Know this, then. I was content, even before Nara came. I care for my Steading, which was my father’s before raiders sent him to the God, ten years past. I care for my first three wives, and my two brothers, and my oldest son, who works beside me in the fields. I care for my littles, even those too small to work.
I’ve seen you Heralds scowl. You think Holderkin men care only for themselves. Yet I know well enough the gifts the God has granted me, and I give thanks for them.
Just as I give thanks for the winter day last year, when I visited my cousin Jeth to trade a sure-footed plow horse for some wool. As I followed Jeth into his hall, I heard a high, sweet song, above the crackle of the fire and the whir of the spinning wheel.
Birdsong, I thought—but the voice was human, a girl’s voice. I looked across the room and saw her, bent over the spinning wheel, dark hair hiding her face. She sang of a time when the Goddess freely wandered the fields, feet bare and hair unbound, before she met the God. A woman’s hymn; men do not sing it. Yet hearing her, something inside me woke, and grew restless, and yearned to answer the song. My fields and hall seemed suddenly small, simply because her voice wasn’t in them.
You say such things are known, in your ballads and your lives. But they are not known here.
The girl looked up, and her hair fell back, revealing dark eyes and pale skin. She looked at me without shame, and I met her over-bold gaze. She fell silent then, her song unfinished, and without warning she smiled.
I smiled back. Her face grew red, and she leaned back over her spinning.
I knew, then, that I could not leave without her. I turned to my cousin.
“Your daughter,” I said, for this had to be one of his daughters. “Do you intend to arrange a marriage for her soon?”
You ask for our story. I do not know how to tell a story. I only know that until I came to Garen’s Steading, I was not content.
I had my work, in my father’s home: endless spinning, and weaving, and cooking, and caring for littles. The work needed doing; I understood that. I understand it still. Is it different in the north? Here, we know that every person is sacred in the eyes of the Goddess, put in the place we are put, given the work we are given, because that work matters, and is meant for us.
Yet knowing this, I still longed to walk the barren ridges, to look out over the narrow valleys, to feel the wind tangling my hair. When I was younger, I’d spent my days outside on sheep watch, and been happy; but that was long ago, before I was replaced by littles too young for other tasks. By the time Garen came, my days were mostly spent indoors, with my mother and my sisters and the other wives of the Steading.
But the Goddess never gives us a task without also giving us what we need to complete it. And what She gave me was song.

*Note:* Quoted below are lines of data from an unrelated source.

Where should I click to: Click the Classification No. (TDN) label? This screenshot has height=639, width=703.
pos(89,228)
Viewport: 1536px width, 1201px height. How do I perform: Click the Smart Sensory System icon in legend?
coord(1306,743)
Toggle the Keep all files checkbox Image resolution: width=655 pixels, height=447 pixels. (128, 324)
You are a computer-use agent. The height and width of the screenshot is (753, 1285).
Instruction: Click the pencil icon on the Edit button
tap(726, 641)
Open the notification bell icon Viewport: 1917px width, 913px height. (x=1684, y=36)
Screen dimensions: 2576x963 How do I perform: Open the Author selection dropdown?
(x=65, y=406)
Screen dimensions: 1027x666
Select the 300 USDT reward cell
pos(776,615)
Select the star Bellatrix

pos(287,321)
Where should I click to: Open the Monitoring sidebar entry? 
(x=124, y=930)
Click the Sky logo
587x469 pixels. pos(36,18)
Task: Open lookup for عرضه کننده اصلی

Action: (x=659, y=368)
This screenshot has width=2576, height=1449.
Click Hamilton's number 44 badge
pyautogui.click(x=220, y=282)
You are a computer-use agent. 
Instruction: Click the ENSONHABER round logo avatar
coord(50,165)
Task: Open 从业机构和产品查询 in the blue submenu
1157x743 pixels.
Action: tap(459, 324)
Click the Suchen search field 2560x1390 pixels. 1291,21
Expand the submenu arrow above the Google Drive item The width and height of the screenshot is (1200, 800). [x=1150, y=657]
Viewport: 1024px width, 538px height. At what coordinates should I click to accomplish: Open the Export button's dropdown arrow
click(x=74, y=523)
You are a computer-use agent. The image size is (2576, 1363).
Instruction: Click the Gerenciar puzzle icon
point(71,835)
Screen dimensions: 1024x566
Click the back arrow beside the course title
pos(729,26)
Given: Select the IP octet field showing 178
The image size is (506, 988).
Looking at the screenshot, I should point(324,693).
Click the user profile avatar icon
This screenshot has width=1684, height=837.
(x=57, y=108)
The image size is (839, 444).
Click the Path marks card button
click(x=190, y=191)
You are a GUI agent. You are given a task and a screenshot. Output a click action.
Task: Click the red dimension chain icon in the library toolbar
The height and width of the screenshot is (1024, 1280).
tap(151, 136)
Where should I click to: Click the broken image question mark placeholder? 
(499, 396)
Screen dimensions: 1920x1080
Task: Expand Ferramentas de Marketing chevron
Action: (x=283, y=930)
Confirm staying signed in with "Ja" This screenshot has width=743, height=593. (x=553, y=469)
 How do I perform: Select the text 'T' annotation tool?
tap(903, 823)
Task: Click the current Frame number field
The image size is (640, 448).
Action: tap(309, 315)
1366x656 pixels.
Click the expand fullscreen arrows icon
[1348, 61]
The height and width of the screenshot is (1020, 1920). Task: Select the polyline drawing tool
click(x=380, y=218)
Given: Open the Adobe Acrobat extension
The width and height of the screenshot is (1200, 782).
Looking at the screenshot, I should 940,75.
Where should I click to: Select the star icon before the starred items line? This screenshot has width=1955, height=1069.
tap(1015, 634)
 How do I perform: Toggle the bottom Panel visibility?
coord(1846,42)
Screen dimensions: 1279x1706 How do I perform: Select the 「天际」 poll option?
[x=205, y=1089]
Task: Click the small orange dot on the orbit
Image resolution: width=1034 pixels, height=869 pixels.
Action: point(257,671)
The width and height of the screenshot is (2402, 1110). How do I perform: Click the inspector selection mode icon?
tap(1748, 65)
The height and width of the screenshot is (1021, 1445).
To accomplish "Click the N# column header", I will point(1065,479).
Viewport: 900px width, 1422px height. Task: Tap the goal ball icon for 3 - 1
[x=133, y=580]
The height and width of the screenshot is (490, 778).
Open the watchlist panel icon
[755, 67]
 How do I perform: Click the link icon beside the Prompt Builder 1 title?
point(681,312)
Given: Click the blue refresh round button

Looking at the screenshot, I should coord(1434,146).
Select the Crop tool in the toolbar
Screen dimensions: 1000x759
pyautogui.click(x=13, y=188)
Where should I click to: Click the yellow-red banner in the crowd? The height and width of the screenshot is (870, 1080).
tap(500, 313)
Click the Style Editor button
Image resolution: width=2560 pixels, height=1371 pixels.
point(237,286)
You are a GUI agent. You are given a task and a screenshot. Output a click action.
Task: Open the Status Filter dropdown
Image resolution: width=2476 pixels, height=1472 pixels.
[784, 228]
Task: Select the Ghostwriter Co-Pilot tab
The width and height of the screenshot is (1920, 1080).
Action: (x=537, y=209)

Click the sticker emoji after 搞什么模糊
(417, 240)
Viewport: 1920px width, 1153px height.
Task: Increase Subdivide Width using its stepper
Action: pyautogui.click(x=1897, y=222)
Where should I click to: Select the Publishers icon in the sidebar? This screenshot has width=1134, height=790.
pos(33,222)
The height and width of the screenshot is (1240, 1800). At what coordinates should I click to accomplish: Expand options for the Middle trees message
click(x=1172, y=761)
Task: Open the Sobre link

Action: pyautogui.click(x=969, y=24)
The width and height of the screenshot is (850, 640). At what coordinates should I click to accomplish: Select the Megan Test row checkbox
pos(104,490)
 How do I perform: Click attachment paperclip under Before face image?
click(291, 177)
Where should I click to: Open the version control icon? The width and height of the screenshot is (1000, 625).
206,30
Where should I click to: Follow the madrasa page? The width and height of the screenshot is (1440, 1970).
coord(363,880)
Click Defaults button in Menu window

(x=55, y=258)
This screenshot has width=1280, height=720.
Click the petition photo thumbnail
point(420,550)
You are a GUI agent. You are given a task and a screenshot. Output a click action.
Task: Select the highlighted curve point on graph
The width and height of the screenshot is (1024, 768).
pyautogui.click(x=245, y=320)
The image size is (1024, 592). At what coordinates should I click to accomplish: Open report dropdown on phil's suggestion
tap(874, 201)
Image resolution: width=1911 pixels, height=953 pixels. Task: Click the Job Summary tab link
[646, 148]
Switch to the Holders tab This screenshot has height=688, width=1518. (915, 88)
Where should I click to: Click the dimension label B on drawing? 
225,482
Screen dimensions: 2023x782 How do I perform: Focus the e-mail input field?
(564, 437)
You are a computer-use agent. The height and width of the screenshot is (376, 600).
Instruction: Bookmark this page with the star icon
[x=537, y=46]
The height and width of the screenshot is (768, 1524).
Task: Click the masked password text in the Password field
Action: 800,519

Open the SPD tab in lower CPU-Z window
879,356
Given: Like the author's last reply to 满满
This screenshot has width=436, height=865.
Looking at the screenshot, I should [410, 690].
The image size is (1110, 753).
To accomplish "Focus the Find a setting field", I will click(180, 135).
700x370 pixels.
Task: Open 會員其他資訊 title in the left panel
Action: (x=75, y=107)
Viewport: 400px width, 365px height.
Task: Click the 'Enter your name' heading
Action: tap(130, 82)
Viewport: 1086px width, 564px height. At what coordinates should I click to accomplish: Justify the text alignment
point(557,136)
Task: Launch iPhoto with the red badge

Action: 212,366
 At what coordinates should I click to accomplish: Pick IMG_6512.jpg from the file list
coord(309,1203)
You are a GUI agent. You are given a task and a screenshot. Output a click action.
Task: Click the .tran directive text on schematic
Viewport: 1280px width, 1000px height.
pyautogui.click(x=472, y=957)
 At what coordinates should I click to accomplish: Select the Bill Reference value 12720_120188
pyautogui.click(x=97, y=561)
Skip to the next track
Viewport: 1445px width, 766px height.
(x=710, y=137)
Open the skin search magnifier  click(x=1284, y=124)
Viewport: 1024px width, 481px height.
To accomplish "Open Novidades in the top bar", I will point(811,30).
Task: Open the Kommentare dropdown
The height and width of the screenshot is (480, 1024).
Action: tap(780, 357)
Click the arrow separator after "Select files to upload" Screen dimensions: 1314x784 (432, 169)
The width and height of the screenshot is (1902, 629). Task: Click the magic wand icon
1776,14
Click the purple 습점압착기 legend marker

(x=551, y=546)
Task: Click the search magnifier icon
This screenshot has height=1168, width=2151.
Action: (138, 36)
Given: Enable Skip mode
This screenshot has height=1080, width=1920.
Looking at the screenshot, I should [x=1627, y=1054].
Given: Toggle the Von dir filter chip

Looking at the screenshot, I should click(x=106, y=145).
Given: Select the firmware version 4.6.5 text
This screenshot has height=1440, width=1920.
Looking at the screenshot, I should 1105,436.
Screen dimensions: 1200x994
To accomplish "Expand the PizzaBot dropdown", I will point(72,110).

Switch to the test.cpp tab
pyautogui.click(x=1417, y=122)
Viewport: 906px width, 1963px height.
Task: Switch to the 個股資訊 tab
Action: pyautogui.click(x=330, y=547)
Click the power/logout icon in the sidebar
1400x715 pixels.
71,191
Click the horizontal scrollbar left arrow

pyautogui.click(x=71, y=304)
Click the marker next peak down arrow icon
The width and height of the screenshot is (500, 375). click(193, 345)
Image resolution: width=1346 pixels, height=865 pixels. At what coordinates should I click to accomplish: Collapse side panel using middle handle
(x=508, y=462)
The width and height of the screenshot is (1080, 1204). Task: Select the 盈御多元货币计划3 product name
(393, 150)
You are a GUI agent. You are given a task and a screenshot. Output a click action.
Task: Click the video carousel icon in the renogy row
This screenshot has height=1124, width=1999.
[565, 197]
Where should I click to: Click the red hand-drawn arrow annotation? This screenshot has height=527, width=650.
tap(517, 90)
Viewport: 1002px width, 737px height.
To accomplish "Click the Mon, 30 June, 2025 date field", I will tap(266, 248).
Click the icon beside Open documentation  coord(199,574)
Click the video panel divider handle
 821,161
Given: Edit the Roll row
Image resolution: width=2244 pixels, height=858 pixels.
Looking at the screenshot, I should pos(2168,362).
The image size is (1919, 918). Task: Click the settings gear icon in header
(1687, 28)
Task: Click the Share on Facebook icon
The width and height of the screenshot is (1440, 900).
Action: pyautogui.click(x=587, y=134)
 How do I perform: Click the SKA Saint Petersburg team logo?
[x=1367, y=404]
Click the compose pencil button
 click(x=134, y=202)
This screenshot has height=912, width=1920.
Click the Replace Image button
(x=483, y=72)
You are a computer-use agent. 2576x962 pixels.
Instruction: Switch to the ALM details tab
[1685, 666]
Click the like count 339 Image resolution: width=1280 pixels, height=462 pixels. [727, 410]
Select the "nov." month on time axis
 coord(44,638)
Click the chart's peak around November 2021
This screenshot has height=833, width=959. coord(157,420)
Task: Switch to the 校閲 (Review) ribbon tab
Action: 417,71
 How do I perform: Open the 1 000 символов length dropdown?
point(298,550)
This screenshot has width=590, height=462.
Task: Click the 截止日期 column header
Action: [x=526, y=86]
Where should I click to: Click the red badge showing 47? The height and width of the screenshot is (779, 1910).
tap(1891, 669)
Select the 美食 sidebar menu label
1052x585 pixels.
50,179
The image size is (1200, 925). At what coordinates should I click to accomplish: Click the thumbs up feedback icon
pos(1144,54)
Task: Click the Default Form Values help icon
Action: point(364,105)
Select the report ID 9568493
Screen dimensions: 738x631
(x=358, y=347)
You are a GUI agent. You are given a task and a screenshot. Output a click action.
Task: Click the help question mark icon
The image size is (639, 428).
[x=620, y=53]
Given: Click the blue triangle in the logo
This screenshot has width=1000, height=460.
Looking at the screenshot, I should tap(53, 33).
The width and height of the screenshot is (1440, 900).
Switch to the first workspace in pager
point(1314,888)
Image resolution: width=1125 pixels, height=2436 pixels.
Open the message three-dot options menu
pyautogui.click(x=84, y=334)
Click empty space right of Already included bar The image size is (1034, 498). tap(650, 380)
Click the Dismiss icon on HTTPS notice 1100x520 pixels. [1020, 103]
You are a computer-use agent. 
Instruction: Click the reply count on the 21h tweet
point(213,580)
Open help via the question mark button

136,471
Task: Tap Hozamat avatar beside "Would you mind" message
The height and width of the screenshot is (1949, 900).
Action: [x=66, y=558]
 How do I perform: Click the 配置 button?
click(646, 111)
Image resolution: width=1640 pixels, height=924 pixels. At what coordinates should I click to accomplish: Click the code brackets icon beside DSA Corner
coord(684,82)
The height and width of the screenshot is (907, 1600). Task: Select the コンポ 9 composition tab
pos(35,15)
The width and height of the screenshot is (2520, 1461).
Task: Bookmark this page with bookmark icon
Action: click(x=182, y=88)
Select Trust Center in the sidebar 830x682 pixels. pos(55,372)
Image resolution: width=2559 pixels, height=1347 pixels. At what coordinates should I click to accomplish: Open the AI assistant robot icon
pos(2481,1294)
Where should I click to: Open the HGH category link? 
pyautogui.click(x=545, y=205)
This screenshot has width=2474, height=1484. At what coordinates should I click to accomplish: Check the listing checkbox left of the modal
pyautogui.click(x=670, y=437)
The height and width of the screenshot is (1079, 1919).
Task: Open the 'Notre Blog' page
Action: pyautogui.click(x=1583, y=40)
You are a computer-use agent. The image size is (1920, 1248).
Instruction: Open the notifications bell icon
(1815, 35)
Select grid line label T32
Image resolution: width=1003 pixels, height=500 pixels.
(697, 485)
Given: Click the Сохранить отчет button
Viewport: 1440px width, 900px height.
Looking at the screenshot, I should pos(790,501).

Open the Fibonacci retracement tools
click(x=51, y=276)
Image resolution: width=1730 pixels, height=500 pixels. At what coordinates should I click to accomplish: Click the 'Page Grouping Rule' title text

I sang as I worked, hymns and teaching songs, songs no one could find improper. The work went better when I sang. The walls and roof felt less near, the wind and sun less far. I was fortunate; my father’s firstwife welcomed my songs, perhaps because the littles also worked better when I sang.
Then a stranger entered my father’s hall and met my improper gaze. And—I do not know how to say this. When I looked into his gray eyes, I saw open fields and the spaces between clouds. For the first time, I thought maybe marriage—the marriage I knew my father must arrange, soon or late—might be more than just another set of walls.
Of course I left without her, that day. There was the dowry to negotiate, and the priest to consult, and the ceremony to arrange. But at last we knelt together, beneath the open sky, the men and the women of our households around us. It was one of those rare spring days, when the sky is so blue you fear it will break in two, exposing the first level of Heaven above.
But I forget—you don’t believe in Heaven, only in endless Havens and countless gods, with none to tell which is true.
The priest chanted the ritual prayers. We gave the ritual responses, and if my attention was more on the curve of Nara’s neck and the sun on her bound hair than on my own words, still I meant those words.
At last the priest asked for our vows. “Do you, Garen Aranson, vow to serve the God and honor the Goddess? To defend your Steading and your fields, your brothers and sons, your daughters and wives?”
“I do so vow.”
“And you, Nara Jethsdaughter. Do you vow to serve the God and honor the Goddess, and to obey your husband and your elder wives in all things?”
Nara smiled. “I do so vow.”
The priest drew us to our feet. I looked into Nara’s dark eyes; they seemed as large as all the sky. I could have gazed at her forever, but then she bowed, as the ceremony demanded, and stepped back to join the women of my household, showing she accepted her place as one underwife among many.